* TASK TO CARRY OUT: Find every line in the records below that contains the word "Instruction", and copy each of those lines. Case counts.

* SUPPLIED RECORDS:
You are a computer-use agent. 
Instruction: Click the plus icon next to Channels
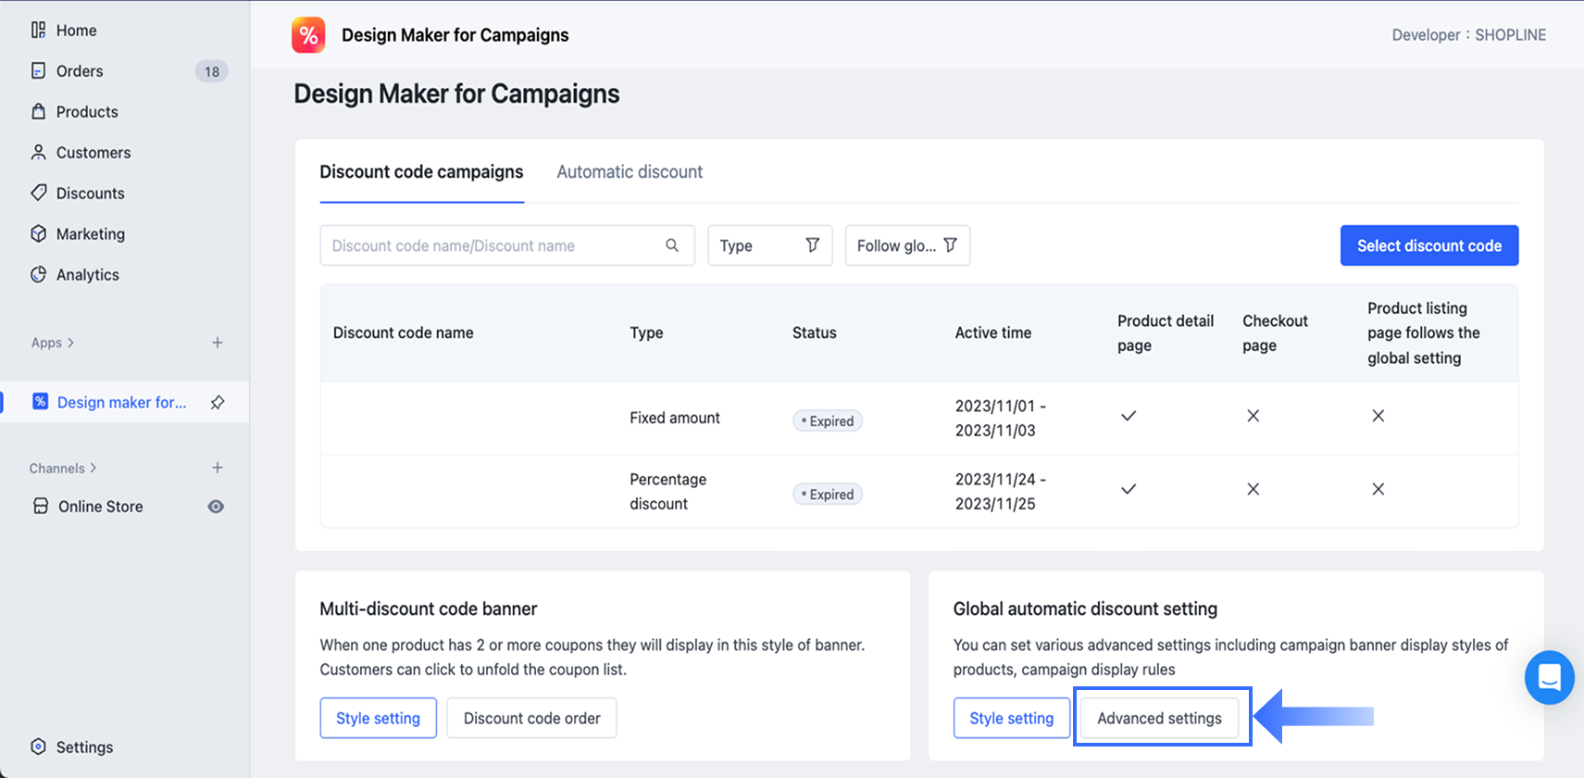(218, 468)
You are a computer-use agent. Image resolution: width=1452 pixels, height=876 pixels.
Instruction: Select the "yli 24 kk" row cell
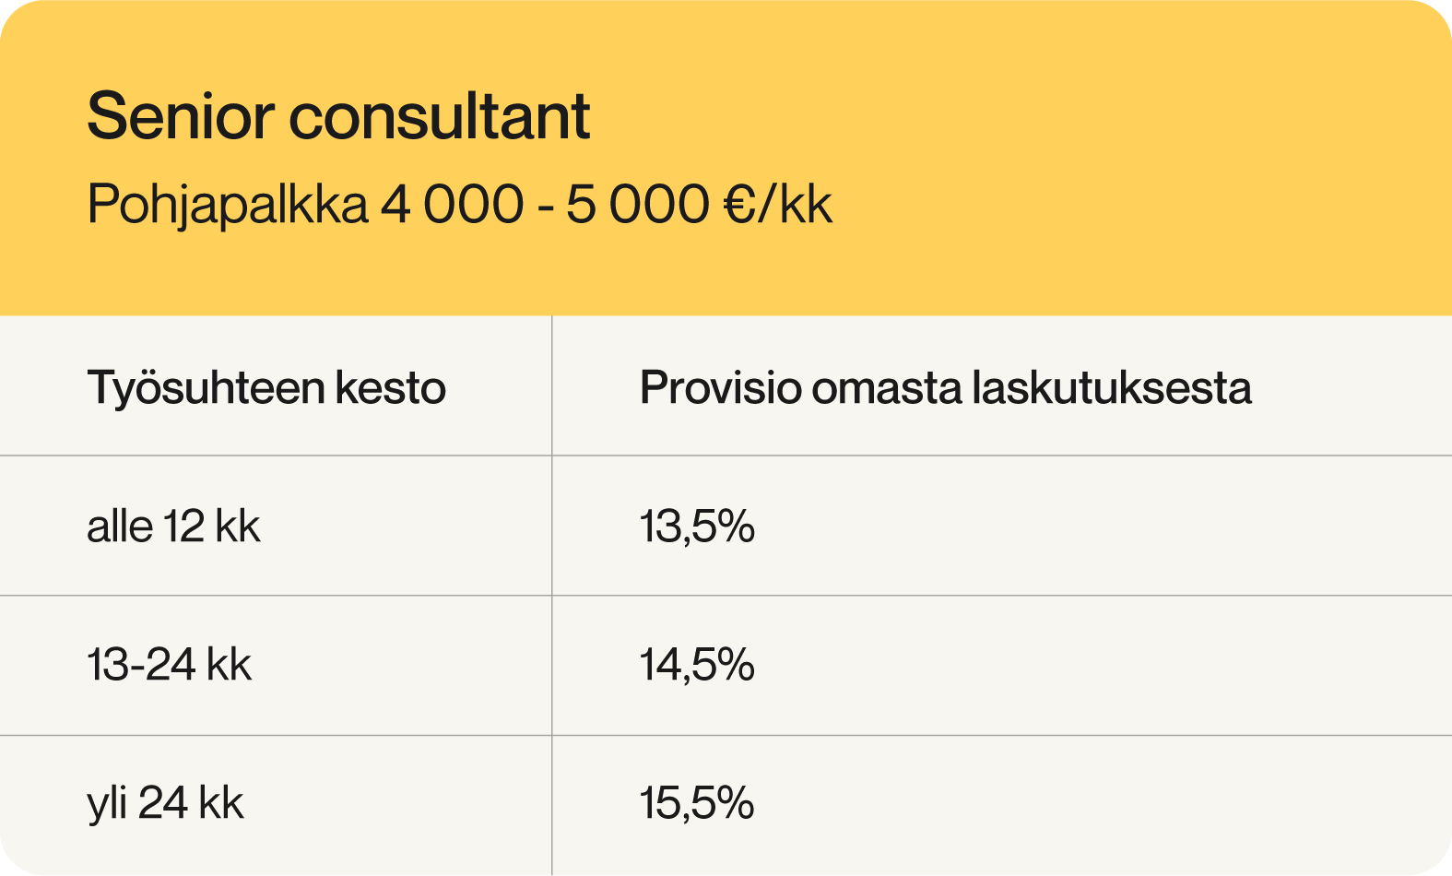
---
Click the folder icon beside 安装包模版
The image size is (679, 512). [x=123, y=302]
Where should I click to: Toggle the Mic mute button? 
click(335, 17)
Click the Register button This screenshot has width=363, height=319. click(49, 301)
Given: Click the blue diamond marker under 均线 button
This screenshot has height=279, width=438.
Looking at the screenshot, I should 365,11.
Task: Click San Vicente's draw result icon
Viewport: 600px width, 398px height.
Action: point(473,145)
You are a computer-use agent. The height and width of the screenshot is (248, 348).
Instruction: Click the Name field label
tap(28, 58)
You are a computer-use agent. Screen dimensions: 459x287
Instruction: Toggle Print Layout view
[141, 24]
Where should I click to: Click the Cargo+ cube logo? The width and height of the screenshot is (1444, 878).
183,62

* REPLY:
Instruction: Click the plus icon next to Channels
Instruction: Select the "yli 24 kk" row cell
Instruction: Click the Name field label
Instruction: Toggle Print Layout view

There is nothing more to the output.